Michael Weinhold: Es ist auch ein weltweiter Trend, der sich nicht nur auf Wien oder auf Österreich beschränkt. Wir erleben zunehmend eine direkte und indirekte Elektrifizierung vieler Bereiche, die bereits auch als Umbau zur »all-electric world« bezeichnet wird. Man muss mit diesem Begriff allerdings vorsichtig sein, da wir zum Beispiel weiterhin auch Wärme- und Kältenetze sowie Wärmespeicher haben werden.
In dem Nachhaltigkeitsdreieck Ökonomie, Ökologie und Soziales ist mit elektrischer Energie eine bessere Umweltverträglichkeit gegeben und Infrastrukturen können damit wesentlich effizienter betrieben werden. Elektrische Systeme sind sehr effizient – in der Integration erneuerbarer Energien wie Windkraft, Solar- und Wasserkraft und auch Biomasse, ebenso wie im Transport über große Strecken. Dazu sind sogar Konzepte in Diskussion, Hochspannungsgleichstrom-Verbindungen über Kontinente hinweg zu bauen.

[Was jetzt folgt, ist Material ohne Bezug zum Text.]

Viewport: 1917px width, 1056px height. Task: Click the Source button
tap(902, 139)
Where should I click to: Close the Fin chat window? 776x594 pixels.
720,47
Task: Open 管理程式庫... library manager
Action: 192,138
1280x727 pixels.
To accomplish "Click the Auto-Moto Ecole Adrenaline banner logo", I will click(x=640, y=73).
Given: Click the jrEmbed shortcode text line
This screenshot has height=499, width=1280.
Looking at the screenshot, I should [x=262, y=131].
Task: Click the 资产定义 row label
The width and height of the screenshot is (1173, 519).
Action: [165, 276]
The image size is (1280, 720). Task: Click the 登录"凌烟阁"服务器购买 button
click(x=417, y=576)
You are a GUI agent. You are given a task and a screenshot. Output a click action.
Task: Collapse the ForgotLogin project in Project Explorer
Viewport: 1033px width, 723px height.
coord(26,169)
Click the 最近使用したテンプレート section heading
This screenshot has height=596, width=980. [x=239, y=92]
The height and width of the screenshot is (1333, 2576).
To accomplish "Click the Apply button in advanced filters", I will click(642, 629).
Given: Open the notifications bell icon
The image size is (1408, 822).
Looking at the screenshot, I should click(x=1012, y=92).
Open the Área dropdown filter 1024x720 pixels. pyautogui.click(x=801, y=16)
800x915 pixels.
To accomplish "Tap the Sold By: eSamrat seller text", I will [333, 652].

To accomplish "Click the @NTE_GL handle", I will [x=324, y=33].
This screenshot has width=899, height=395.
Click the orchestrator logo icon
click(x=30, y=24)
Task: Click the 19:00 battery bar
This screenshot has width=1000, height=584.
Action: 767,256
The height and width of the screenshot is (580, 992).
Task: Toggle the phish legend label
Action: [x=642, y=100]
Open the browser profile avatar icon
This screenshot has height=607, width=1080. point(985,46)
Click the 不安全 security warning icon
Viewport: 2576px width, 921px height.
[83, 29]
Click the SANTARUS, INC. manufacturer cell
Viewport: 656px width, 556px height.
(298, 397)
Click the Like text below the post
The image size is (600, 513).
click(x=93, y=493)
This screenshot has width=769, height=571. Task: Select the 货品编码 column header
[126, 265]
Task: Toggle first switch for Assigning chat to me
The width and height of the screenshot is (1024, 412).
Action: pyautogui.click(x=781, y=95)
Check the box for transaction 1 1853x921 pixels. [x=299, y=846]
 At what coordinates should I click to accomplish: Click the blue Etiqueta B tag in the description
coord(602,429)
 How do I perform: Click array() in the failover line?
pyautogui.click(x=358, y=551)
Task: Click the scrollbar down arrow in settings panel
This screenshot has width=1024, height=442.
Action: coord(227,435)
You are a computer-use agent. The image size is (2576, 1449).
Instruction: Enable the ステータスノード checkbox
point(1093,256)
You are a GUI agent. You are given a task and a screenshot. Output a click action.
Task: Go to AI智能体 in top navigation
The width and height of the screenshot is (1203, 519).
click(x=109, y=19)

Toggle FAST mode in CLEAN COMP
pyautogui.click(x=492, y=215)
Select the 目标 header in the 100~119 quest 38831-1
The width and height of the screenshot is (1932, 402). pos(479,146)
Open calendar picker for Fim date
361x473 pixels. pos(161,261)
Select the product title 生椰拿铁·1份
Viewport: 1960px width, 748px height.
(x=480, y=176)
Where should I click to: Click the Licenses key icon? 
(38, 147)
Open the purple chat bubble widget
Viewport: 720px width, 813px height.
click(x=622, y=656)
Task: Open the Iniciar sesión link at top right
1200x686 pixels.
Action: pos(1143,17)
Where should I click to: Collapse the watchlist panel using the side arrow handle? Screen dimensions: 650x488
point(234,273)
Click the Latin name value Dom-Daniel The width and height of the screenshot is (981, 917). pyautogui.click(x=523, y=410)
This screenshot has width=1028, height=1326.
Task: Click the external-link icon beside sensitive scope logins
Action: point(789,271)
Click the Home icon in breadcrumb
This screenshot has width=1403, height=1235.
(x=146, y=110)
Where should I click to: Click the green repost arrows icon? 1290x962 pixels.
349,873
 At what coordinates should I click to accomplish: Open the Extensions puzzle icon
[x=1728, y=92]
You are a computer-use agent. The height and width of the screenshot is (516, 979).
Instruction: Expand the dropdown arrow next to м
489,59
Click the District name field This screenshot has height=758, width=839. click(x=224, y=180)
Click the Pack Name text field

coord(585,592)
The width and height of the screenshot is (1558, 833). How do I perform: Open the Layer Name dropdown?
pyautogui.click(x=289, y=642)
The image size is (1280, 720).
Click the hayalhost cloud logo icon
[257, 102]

Gleichzeitig sehen wir immer mehr Anwendungen in die elektrische Energie wandern. Hinsichtlich Versorgungssicherheit ist Elektrizität zur zentralen Infrastruktur überhaupt geworden, ohne die moderne Gesellschaft gar nicht mehr denkbar ist. Selbst wenn Sie auf einer Insel oder einem entlegenen Gebiet bauen: Sie werden auch immer ein Off-Grid-Stromsystem, ein sogenanntes Microgrid, aufbauen und dabei auch auf erneuerbare Energie setzen.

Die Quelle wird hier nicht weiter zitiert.